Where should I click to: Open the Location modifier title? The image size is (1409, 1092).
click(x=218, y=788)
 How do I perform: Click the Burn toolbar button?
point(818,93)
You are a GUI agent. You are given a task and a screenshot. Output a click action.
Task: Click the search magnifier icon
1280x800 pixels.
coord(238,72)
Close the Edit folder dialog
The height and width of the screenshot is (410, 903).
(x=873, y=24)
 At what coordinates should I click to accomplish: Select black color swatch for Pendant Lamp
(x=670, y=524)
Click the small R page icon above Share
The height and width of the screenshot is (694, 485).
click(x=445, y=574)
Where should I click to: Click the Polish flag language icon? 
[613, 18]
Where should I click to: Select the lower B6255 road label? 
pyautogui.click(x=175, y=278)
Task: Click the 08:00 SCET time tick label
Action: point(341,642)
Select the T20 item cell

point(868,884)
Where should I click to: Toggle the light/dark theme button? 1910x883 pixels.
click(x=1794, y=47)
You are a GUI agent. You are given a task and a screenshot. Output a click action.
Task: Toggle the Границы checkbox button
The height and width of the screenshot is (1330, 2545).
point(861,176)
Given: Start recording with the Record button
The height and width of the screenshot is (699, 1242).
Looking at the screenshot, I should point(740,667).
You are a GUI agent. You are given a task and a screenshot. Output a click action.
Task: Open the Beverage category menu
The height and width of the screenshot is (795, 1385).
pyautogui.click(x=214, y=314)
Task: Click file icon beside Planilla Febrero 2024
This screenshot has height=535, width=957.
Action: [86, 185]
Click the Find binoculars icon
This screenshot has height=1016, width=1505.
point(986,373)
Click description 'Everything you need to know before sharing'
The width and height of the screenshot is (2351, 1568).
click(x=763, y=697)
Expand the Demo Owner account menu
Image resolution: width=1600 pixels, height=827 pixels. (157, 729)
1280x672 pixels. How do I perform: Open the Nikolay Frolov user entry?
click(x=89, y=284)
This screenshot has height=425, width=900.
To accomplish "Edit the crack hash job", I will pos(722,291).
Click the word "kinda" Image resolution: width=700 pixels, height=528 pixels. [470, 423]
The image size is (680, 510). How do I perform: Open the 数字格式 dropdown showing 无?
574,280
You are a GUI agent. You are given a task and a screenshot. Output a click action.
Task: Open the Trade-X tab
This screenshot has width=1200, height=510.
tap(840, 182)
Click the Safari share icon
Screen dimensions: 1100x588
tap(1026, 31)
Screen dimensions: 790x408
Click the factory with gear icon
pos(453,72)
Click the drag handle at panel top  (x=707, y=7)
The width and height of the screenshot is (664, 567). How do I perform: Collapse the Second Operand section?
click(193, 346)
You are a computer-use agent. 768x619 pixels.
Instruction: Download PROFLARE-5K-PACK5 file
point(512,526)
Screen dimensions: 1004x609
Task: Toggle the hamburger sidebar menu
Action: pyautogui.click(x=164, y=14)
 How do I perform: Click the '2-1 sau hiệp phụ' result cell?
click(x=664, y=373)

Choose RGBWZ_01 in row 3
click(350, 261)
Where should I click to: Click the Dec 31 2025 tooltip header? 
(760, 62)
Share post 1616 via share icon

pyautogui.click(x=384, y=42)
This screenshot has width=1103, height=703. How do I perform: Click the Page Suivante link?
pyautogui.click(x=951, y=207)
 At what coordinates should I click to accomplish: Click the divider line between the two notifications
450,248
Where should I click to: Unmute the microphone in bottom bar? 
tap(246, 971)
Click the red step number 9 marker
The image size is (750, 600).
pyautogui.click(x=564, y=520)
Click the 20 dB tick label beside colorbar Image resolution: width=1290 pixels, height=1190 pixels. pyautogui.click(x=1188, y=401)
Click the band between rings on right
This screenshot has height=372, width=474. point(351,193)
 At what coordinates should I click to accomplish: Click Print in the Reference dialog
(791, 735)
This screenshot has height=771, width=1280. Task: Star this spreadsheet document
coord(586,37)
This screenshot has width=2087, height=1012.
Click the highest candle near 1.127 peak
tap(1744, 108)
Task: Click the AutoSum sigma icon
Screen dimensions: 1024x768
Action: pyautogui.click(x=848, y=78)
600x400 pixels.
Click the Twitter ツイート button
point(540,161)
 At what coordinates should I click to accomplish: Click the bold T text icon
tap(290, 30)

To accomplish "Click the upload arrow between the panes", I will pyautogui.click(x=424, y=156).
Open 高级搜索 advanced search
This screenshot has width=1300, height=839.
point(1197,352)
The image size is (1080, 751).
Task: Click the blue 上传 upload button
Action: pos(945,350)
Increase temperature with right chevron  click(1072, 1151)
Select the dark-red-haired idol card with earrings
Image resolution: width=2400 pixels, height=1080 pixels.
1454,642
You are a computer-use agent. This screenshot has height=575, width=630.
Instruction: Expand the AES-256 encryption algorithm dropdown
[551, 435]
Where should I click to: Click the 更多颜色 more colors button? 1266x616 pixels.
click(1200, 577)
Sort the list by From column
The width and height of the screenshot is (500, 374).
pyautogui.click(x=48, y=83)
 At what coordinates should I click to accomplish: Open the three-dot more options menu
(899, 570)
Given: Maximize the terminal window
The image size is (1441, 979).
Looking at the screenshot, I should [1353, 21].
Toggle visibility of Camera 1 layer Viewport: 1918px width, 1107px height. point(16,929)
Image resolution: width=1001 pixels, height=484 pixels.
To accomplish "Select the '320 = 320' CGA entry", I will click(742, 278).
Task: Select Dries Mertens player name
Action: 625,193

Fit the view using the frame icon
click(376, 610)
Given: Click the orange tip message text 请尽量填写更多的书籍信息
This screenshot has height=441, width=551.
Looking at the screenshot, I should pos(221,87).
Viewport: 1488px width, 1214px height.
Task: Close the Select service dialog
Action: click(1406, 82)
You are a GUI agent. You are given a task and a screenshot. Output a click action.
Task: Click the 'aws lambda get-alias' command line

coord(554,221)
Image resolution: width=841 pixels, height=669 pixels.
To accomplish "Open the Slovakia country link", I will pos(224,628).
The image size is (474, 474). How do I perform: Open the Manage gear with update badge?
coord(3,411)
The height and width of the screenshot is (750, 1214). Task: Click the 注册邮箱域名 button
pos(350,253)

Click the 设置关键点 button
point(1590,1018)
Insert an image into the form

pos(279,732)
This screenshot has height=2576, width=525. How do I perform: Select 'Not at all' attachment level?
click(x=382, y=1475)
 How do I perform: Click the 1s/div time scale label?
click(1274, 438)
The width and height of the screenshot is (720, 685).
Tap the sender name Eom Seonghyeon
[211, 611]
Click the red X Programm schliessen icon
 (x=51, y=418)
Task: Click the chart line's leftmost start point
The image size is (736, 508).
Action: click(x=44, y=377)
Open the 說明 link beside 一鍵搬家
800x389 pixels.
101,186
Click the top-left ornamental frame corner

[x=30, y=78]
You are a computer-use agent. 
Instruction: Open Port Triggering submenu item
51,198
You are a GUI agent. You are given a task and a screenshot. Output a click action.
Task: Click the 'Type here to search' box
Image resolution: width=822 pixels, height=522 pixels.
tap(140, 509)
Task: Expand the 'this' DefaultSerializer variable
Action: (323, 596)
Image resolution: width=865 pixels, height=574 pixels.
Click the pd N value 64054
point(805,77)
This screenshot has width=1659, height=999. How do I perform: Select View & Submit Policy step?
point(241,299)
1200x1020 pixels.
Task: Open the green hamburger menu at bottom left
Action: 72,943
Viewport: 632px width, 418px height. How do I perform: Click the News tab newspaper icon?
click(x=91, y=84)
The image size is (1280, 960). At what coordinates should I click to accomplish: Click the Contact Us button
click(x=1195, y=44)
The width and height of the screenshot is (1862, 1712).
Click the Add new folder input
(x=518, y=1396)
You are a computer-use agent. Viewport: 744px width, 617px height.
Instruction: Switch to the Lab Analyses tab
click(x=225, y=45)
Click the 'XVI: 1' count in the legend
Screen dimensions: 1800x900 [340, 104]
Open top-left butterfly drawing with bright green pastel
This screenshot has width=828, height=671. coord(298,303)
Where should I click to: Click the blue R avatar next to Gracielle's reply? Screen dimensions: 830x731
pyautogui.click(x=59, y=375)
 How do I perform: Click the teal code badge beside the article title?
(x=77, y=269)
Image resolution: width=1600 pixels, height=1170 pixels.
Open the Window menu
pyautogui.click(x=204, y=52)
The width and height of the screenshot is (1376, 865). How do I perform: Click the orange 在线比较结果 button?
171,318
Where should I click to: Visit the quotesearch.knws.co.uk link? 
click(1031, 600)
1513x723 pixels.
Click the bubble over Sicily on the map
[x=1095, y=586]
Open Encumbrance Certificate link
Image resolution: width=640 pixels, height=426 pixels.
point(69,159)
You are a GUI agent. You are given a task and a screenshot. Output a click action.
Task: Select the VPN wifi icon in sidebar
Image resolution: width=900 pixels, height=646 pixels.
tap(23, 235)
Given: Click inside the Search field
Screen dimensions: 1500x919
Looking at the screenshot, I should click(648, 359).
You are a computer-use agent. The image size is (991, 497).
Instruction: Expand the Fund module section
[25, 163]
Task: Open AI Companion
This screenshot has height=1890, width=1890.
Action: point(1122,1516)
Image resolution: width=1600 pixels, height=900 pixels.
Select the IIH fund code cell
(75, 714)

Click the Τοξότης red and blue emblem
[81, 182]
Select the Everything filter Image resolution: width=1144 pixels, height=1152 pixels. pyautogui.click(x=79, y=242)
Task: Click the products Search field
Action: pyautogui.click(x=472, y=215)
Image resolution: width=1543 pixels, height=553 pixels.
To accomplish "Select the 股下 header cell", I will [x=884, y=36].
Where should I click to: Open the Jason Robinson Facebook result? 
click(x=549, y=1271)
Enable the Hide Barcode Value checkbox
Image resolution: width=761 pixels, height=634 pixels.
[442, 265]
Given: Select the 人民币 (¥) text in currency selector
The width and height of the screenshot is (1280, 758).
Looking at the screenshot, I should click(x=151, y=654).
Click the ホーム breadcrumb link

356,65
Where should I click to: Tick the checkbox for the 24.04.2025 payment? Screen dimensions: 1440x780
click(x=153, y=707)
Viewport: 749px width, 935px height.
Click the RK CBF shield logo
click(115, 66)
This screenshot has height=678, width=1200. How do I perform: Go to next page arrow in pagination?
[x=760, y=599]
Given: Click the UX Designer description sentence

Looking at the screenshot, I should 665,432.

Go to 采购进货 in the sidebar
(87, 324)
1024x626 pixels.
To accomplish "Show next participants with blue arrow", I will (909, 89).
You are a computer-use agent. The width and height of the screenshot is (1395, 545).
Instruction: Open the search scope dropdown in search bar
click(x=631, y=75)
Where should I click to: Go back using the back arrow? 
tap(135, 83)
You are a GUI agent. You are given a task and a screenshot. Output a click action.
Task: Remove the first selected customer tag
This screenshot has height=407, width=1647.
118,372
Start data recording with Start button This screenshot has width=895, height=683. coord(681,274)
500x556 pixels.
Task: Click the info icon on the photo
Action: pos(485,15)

Exercise
Where the string "Edit" occurs in a line above, count that line, and report solely the final figure.

Response to this exercise
2